Integration of cot x can be found using various integration technique like integration by substitution along with trigonometric identities. The formula for integration of cot x is

\[

\int \cot(x) \, dx = \ln |sin(x)| + C

\]

## Proof of the Integration of cot x

Integration of cot x can be solved using integration by substitution as given below

$\int \frac {f^{‘} (x)}{f(x)} \; dx = ln | f(x)| + C$**Proof**

let us substitute

f(x) =t

then

f'(x) dx=dt

Therefore

$\int \frac {f^{‘} (x)}{f(x)}\; dx = \int \frac {1}{t} \; dt =ln |t| + C= ln | f(x)| + C $

Now

\[

\int \cot(x) \, dx = \int \frac {\cos(x)}{\sin(x)} \, dx

\]

Now

$\sin(x) =t$

then

$\cos (x) dx = dt$

Therefore,

\[

\int \cot(x) \, dx = \int \frac {1}{t} \, dt = \ln |sin(x)| + C

\]

## Definite Integral of cot x

To evaluate the definite integral of $\cot(x)$ over a specific interval, say from (a) to (b), you follow the same process as for the indefinite integral, but then apply the limits of integration.
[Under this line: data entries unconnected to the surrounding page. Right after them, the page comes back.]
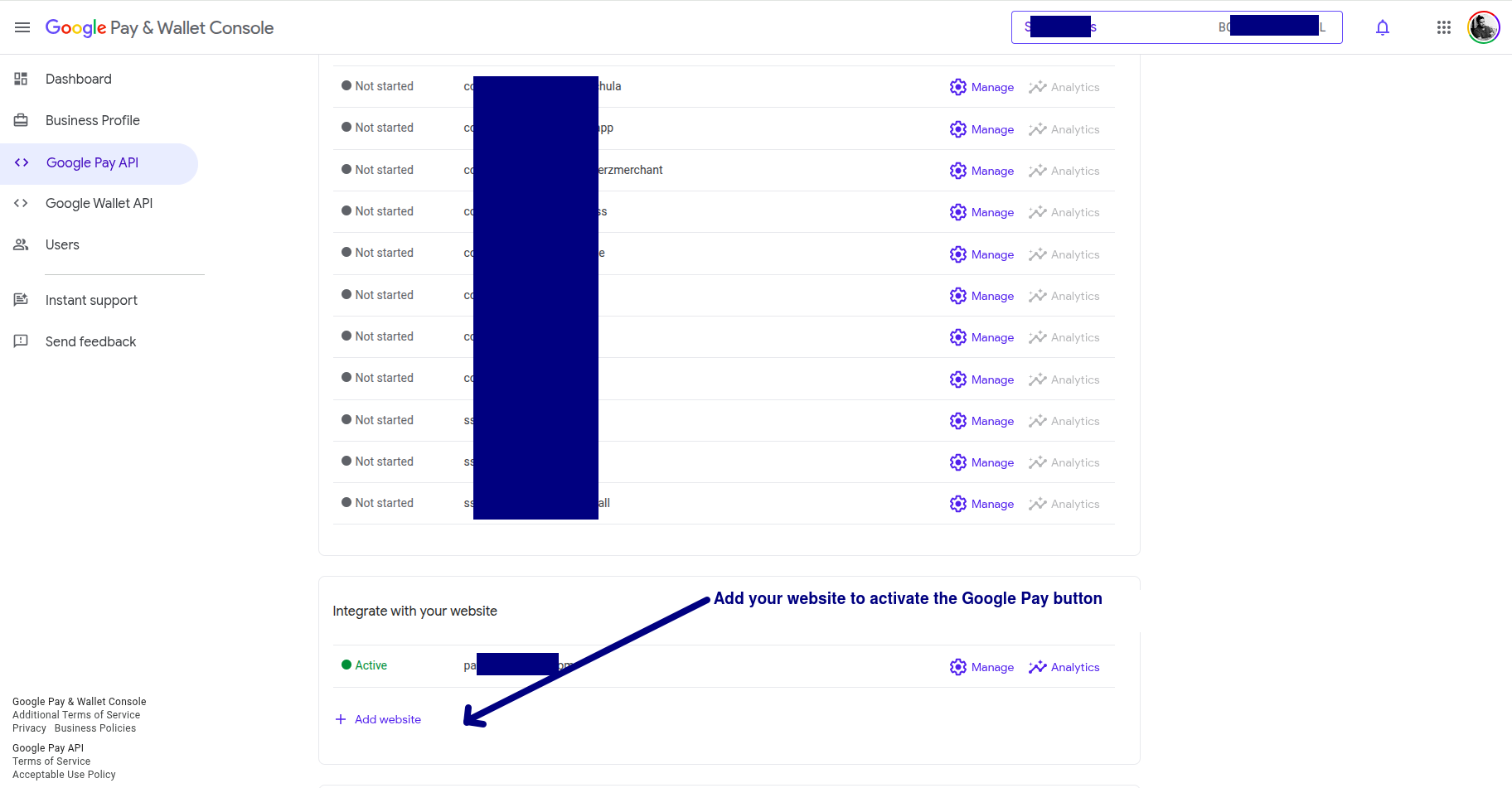Image resolution: width=1512 pixels, height=788 pixels.
Task: Open the Additional Terms of Service link
Action: [76, 715]
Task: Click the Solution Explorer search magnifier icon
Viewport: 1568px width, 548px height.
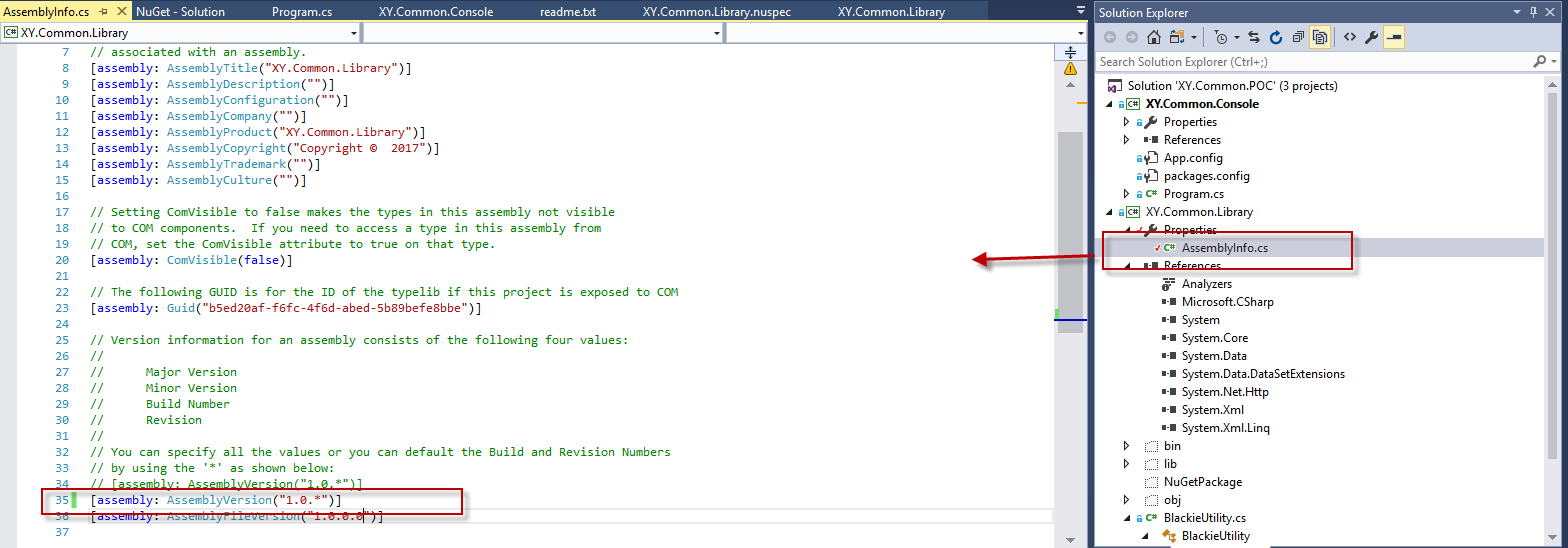Action: (1539, 62)
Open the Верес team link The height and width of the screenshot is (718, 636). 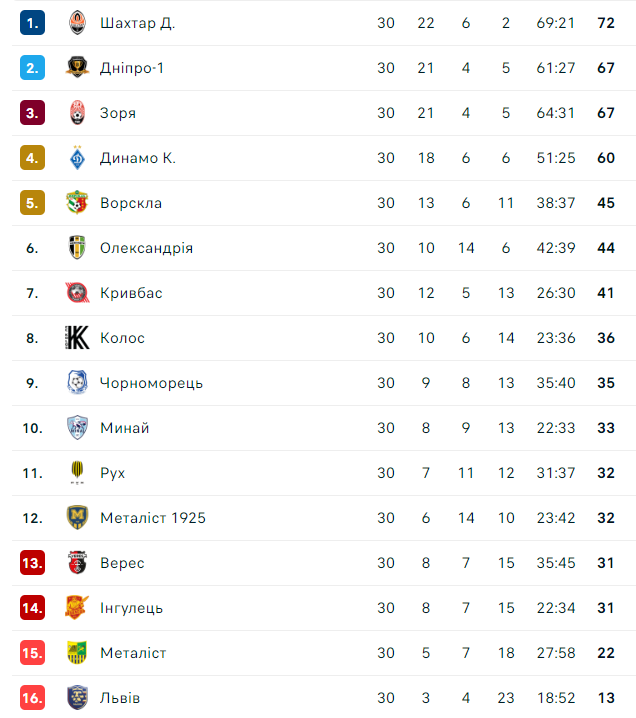coord(122,563)
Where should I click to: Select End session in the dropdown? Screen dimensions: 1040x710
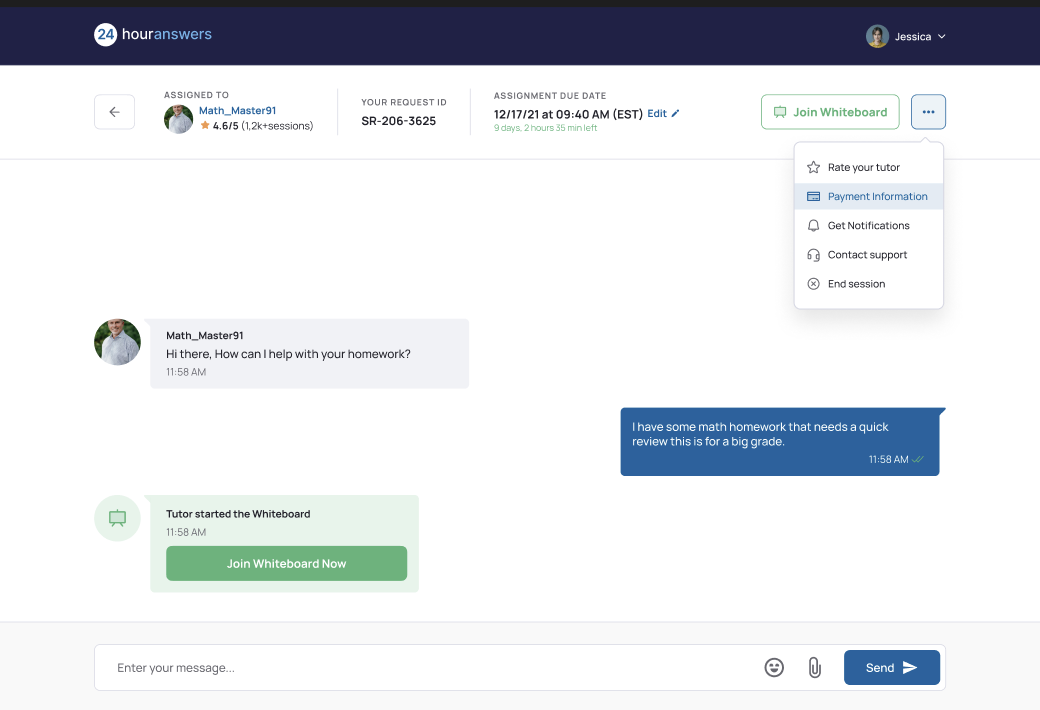coord(868,284)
The indefinite integral of $\cot(x)$ is $\ln|\sin(x)| + C$.

So, the definite integral

\[

\int_{a}^{b} \cot(x) \, dx = \left[ \ln|\sin(x)| \right]_{a}^{b} = \ln|\sin(b)| – \ln|\sin(a)|.

\]

However, it’s important to be cautious about the interval of integration because $\cot(x)$ and $\ln|\sin(x)|$ have singularities (points where they are not defined). Specifically, $\cot(x)$ and $\ln|\sin(x)|$ are undefined where $\sin(x) = 0$, which occurs at integer multiples of $\pi$. Therefore, the interval ([a, b]) should not include points where $\sin(x) = 0$

**Example**

\[

\int_{0}^{\pi/2} \cot(x) \, dx = \left[ \ln|\sin(x)| \right]_{0}^{\pi/2} = \ln|\sin(\pi/2)| – \ln|\sin(0)| = \ln(1) – \ln(0).

\]

However, this integral is problematic at (x = 0) because $\ln|\sin(0)|$ is undefined (as $\ln(0)$ is not defined). In such cases, the integral does not have a standard value

## Solved Examples

**Question 1**

Find

\[

\int_{\pi/4}^{\pi/2} \cot(x) \, dx

\]

**Solution**

\[

\int_{\pi/4}^{\pi/2} \cot(x) \, dx = \left[ \ln|\sin(x)| \right]_{\pi/4}^{\pi/2}.

\]

\[

\begin{align} \int_{\pi/4}^{\pi/2} \cot(x) \, dx &= \ln|\sin(\pi/2)| – \ln|\sin(\pi/4)| \\ &= \ln(1) – \ln\left(\frac{1}{\sqrt{2}}\right) \\ &= 0 – \ln\left(\frac{1}{\sqrt{2}}\right) \\ &= -\ln\left(\frac{1}{\sqrt{2}}\right). \end{align}

\]

Since $\frac{1}{\sqrt{2}}$ is the sine of $\pi/4$, this result is valid. Also, note that $\ln\left(\frac{1}{\sqrt{2}}\right)$ can be simplified further:

\[

-\ln\left(\frac{1}{\sqrt{2}}\right) = \ln\left(\sqrt{2}\right),

\]

Therefore, the definite integral is $\ln\left(\sqrt{2}\right)$.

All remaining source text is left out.